RECORD SET:
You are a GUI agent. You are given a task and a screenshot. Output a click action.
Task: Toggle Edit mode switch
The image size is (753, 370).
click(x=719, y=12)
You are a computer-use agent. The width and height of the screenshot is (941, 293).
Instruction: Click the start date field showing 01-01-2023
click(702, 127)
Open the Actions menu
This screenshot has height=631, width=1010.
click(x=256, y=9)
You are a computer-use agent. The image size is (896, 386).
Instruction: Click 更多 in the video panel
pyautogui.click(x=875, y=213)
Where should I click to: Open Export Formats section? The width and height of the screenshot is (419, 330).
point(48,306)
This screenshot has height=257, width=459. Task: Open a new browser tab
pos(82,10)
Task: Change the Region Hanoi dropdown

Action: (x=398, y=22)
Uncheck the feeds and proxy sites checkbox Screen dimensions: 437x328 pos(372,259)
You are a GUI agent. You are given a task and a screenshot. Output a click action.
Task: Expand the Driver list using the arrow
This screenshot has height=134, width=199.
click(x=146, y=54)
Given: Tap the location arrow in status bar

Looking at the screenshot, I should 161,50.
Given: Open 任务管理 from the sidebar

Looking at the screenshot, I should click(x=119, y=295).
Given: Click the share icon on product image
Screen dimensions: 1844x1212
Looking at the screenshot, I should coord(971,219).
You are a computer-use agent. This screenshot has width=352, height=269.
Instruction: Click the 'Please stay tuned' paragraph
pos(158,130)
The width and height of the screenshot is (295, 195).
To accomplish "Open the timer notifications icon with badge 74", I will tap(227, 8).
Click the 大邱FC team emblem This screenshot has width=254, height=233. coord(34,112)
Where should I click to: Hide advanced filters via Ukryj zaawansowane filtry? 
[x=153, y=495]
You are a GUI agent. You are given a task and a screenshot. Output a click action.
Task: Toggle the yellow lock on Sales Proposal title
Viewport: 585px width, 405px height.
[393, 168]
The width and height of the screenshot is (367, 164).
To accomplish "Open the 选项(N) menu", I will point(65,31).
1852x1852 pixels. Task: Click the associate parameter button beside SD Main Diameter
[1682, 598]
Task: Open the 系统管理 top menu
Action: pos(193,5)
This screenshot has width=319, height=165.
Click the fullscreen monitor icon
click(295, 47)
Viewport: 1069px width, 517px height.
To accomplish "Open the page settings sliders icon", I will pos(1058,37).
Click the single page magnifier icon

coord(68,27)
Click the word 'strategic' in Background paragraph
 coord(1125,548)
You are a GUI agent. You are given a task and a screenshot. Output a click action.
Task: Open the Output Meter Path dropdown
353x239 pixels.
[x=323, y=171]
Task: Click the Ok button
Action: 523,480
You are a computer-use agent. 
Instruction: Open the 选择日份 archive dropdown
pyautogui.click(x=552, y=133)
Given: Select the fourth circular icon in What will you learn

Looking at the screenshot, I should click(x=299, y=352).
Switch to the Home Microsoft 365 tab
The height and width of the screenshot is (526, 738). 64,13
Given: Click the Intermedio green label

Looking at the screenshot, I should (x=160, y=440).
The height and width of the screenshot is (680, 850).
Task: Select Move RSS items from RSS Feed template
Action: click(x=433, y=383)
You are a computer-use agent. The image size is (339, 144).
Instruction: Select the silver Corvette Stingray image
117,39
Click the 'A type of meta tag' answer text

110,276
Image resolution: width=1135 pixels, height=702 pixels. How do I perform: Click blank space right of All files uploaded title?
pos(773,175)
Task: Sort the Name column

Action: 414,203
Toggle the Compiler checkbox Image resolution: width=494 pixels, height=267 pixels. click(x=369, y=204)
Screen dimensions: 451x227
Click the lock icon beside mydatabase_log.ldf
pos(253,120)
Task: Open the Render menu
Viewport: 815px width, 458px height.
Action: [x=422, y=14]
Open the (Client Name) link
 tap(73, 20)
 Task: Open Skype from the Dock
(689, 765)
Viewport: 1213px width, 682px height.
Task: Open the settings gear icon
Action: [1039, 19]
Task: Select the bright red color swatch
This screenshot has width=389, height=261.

AIM OF THE TASK:
Convert the part of the material that opens with the line containing "Where should I click to: Open" and closes with the line containing "Action: (x=398, y=22)" into a two-column CSV with the headers instruction and click_point. Give one row for each item, put each field in quotation marks, and replace any line breaks with spaces.

SOLUTION BELOW:
instruction,click_point
"Where should I click to: Open Export Formats section? The width and height of the screenshot is (419, 330).","point(48,306)"
"This screenshot has height=257, width=459. Task: Open a new browser tab","pos(82,10)"
"Task: Change the Region Hanoi dropdown","Action: (x=398, y=22)"